Find each line in the rows below that contains the word "icon", and copy those lines.

### Entries for locating text and elements
— Begin —
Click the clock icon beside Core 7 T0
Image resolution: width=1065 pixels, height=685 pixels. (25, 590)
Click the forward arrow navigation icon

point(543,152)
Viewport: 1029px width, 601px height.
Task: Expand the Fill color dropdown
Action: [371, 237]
— End —
### RESULT OF THE EXERCISE
Click the clock icon beside Core 7 T0
Click the forward arrow navigation icon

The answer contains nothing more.